"I think there's an authenticity to what we do, and people have been starved of authenticity for too long," is a quote from an early radio-interview with Fontaines D.C. singer Grian Chatten. It might sound pedantic, but it is in fact a truthful reflection on the shared code that unites the five young friends from the Irish band; a commitment to the authentic, in their music and with each other, and a shared love for poetry. Ever since meeting each other at college in Dublin only three years ago, the evolution of Fontaines D.C. has been swift, sure and seemingly effortless. Three self-released seven-inch singles, each a confident step forward from its predecessor, and a relentless schedule of live shows - more than 200 throughout the UK, Europe and US - put the Irish lads on the map of those who love post-punk in a brutal yet intelligent and most of all; captivating way.

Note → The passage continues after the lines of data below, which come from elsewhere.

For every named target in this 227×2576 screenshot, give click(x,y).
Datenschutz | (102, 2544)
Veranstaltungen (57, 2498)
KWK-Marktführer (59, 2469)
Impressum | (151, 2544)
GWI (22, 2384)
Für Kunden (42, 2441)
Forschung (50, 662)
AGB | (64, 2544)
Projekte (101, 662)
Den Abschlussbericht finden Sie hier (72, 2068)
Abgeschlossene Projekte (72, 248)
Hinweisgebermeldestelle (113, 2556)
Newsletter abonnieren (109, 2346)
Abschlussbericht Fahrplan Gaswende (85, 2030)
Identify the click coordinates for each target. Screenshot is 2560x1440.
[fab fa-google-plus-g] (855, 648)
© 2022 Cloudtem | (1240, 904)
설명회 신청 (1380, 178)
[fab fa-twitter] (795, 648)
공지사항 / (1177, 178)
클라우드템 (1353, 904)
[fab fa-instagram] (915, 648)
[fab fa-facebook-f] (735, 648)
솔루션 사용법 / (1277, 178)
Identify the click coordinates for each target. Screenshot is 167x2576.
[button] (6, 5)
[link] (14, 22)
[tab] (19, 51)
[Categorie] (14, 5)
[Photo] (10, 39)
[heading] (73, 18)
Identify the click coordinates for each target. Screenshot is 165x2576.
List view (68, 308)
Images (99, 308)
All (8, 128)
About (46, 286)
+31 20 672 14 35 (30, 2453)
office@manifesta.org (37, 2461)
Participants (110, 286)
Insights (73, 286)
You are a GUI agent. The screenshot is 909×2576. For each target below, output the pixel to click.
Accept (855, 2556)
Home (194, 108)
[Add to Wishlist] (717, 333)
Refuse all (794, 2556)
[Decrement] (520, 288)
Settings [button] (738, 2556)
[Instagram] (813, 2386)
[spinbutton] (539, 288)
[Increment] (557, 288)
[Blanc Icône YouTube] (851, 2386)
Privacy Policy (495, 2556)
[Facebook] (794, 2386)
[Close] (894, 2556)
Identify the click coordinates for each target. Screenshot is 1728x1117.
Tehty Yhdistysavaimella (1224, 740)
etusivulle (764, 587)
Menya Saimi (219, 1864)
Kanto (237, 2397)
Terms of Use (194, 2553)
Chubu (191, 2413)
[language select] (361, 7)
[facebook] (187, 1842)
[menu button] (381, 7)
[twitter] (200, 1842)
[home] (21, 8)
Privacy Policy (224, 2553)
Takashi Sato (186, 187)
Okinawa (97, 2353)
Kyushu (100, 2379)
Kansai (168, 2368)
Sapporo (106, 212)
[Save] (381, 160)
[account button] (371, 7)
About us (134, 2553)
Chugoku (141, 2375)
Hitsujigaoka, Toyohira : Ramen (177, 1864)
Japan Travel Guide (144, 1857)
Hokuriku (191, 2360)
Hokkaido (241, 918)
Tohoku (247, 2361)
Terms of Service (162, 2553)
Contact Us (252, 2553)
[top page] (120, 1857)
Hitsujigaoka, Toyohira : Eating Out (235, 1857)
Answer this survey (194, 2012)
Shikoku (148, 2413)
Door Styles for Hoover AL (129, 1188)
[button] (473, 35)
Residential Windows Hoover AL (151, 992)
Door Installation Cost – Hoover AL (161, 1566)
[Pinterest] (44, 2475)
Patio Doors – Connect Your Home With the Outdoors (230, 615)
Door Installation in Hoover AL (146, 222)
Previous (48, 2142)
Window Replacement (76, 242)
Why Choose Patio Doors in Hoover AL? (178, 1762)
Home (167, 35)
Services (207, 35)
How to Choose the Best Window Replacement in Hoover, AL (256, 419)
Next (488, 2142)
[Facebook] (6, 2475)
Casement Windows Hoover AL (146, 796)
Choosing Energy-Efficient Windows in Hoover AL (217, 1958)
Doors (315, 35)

‘Dogrel’ was hailed by The Guardian as ‘a perfect debut’. The album can be seen as a Modern Romantic ‘love letter’ to the disappearing Dublin, embodied best in the gentrification of the band’s immediate surroundings of the old working-class neighbourhood known as The Liberties. Evoking poets such as Kavanagh, MacGowan and even the great James Joyce, the group aims to express the universal and human experience through the prism of the local, the familiar, the real. Lou Reed did it with New York, The Smith with Manchester, Fontaines D.C. with Dublin. The group masterfully combined this intent with spitting, snarling post-punk in the short, sharp opener "Big". The album delightfully surprises at every turn, as the singles are fully at ease along much more complex, emotionally loaded pieces such as "Roy's Tune" and "The Lotts" that capture the true spirit of the record; melancholia.
Reluctant to be viewed as part of any wider movement, Fontaines D.C. have delivered their tremendous promise in a way that few bands have. They are not to be missed at Sonic City. Go get your shot of realness.